Who will dominate this brave new world of cloud-accounting? Technology entrepreneur and investor Lance Wiggs says MYOB has "upped their game", but fundamentally couldn't cope "with the fact Xero has completely disrupted the industry".

"Xero is just a different way of doing business and cloud-accounting is the tool they're using to do business but I'm not sure MYOB understand that [Xero] really completely changed the game ... it's very, very hard for MYOB to catch up," says Wiggs, who does not own any shares in NZX-listed Xero.

Wiggs says it's not just Xero, but the whole eco-system that has built up around it which is ahead.

"If you're a developer developing a new point-of-sale system ... you link to Xero and MYOB is an afterthought. If you're a new business setting up, it would be an extraordinary decision, in my experience from the new businesses I know, to choose MYOB. It would be seen as quite bizarre," Wiggs says.

While Xero did have a weakness with larger businesses like manufacturers, the company's partners were working on sorting that out.

"I think if I was MYOB I would be feeling like I'm being attacked from all corners.

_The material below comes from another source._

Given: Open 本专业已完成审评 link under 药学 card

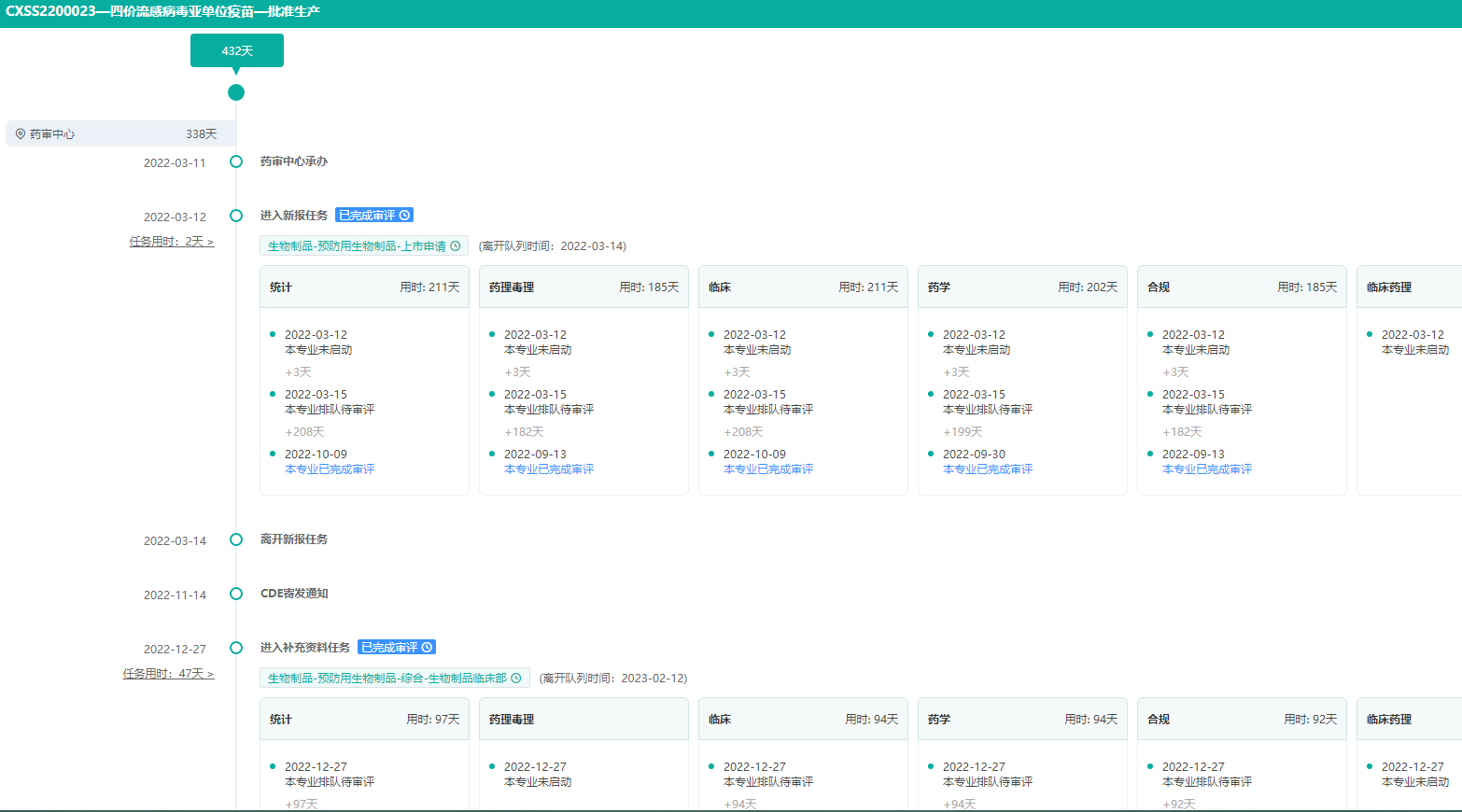Looking at the screenshot, I should 988,469.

Realistically they're three to five years behind a very fast-moving player and no matter how good they are it's just going to be extraordinarily difficult to catch up," Wiggs says.

"So they may end up with a piece of the market in New Zealand, but I think it's pretty clear that Xero's going to dominate in this space."

Technology investor and commentator Ben Kepes - who has previously advised both Xero and MYOB - said it wasn't "game-over" for the Melbourne-based accounting software company.

"But it's hard to see Xero's growth not continuing apace. And what that means on a corporate basis for MYOB in terms of its private equity owners remains to be seen," Kepes said.

"They're not going to want to keep investing in something that they might consider a dead duck."

Asked if MYOB's small-enterprise software EXO going to the cloud could change things, Kepes said: "Potentially. The problem is there's not a huge mid-size enterprise market in Australia and New Zealand.

"Not enough to prop [MYOB] up as a business ... it's hard to see how they're going to keep up with Xero's momentum, to be honest."


Plans for the NZ market in 2014

Xero

Xero's New Zealand general manager Amanda Armstrong says one of the company's focuses in New Zealand this year is farming.

"We're going to be launching 'farming in the cloud'. Xero's going to be focusing on accounting and driving better industry collaboration ... there's a lot of farming software out there, our aim is to partner as many of those [products] as possible," Armstrong says.

She says farmers will have their own software and the data and financial information from this will be a different version to what banks or accountants can view.

The aim of farming in the cloud is bringing that information "together in real-time and really lift the rural sector", she says.

Armstrong says this year Xero also wants to strengthen relationships with "big corporates" and Government.

"For example, a service provider like Mercury Energy, what we see is an opportunity to have those invoices flow straight through to Xero and pay out of Xero," she says.

"It's just about creating better efficiencies and making sure that we're connecting businesses in a away that have never been connected before."


MYOB

MYOB chief executive Tim Reed says the company is focused on making "cloud-accounting easy for every business".

"With [cloud-accounting] penetration where it is - some 10 per cent in Australia, some 20 per cent in New Zealand - what's holding it back? What will really accelerate the growth of the market is making it easy," Reed says.

MYOB is also putting its attention on mobile products and has a number of launches lined up this year, including mobile software for accountants and a mobile payment option for business.

MYOB PayDirect is a mobile app that enables businesses to take payments and send receipts from a smartphone.

This involves connecting a card reader to a smartphone or tablet to take credit card payments, with Eftpos integration expected later this year.

The company is also rebranding and relaunching existing products.